3. What actions are palliative care providers, commissioners and policy makers taking to improve access to hospice and palliative care?
3.1 We know that there are some providers and commissioners who are making significant changes in order to improve access to palliative care. For example, Bromley Care Coordination based at St Christopher’s Hospice in South East London has been commissioned by Bromley CCG. This is a nursing led service, with the GP taking medical responsibility for the patient. It aims to enable older people with advanced illness or frailty who are thought to be in their last year of life to receive timely and co-ordinated care, and to die with dignity in a place of their choice. The team has a daily caseload averaging 260 patients and those under their care are 23% more likely to die in their preferred place of care.
3.2 The focus in the Bromley service has been on developing age attuned palliative care. BGS would like more services to be commissioned using a similar model.
4. What barriers do palliative care providers, commissioners and policy makers face in improving access to appropriate services?
4.1 The barriers can be summarised as being about attitudes; funding; workforce shortages especially in nursing; lack of integration within health and across health and social care, and capacity. A further structural barrier lies in the differences between the governance of hospices and other health services, which adds to the complexity of the commissioning process.
5. What national, regional and local levers would support improving access to hospice and palliative care?
5.1 We believe that a national strategy supported by sufficient investment is needed. This would include ensuring the provision of training which enables health and care staff to better recognise when an older person is moving to end of life phase, and would help to overcome some of the barriers that exist. The National Gold Standards Framework of Care for people nearing the end of life has been helpful in this respect; by improving the quality and coordination of care and in reducing the need for hospitalisation through end of life care training for frontline health and social care staff in the UK .
5.2 Increased access to Comprehensive Geriatric Assessment (CGA) and personalised care plans for all older people with frailty, dementia and complex, multiple long-term conditions are an essential means to delivering integrated, person-centred care. Part of the benefit of increasing access to CGA and care plans is in being able to identify when hospice and palliative care may be an appropriate option.
5.3 Overall, our view is that consideration of the levers to improve access to hospice and palliative care should not be looked at in isolation, but as part of a wider strategy for moving towards a society where all older people receive high quality, patient centred care when and where they need it.

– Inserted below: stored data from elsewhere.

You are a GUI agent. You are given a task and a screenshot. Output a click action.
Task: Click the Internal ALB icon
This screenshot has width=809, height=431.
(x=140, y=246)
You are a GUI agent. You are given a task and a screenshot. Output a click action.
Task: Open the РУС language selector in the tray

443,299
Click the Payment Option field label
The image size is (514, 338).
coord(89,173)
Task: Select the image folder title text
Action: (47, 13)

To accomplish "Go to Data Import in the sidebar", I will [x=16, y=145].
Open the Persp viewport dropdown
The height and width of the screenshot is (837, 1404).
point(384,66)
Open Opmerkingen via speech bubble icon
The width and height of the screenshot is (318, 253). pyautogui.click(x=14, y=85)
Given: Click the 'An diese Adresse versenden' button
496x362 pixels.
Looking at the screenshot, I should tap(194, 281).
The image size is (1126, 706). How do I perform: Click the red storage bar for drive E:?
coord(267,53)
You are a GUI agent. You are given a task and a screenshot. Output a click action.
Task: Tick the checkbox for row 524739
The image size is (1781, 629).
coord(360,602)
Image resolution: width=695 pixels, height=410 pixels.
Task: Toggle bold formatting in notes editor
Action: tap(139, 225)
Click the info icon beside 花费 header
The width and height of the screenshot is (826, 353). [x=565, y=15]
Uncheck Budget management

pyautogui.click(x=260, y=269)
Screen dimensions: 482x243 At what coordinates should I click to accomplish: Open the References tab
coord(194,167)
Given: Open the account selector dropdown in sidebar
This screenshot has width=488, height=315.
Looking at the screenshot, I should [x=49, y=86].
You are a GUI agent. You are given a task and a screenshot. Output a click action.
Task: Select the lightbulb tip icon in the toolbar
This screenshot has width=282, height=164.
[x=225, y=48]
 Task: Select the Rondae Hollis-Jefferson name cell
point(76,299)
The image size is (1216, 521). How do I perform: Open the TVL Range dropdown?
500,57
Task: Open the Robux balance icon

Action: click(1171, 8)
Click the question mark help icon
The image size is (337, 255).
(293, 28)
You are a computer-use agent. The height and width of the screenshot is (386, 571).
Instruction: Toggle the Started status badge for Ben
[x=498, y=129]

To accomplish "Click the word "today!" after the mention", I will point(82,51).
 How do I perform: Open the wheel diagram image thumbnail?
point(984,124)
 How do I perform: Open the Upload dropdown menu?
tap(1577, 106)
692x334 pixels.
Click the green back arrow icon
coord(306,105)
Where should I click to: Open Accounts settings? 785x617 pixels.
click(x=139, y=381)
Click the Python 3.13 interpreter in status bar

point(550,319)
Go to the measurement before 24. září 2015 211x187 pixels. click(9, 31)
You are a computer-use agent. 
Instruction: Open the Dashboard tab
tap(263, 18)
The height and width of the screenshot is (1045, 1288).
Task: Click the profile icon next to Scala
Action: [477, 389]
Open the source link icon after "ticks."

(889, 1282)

BGS believes it is important to recognise that expertise, knowledge and skills in meeting the needs of frail older people as they approach the end of life are being practised primarily in hospital settings often by geriatricians and their teams. Specialist services provided by hospices and palliative care services do not currently have the capacity to meet the increasing needs of our older population. We call for greater investment in ensuring older people have access to specialist palliative care teams where appropriate, regardless of diagnosis or place of care. We would like to find ways of overcoming barriers so that there is closer working and liaison between geriatricians and allied health professionals, and palliative care specialists.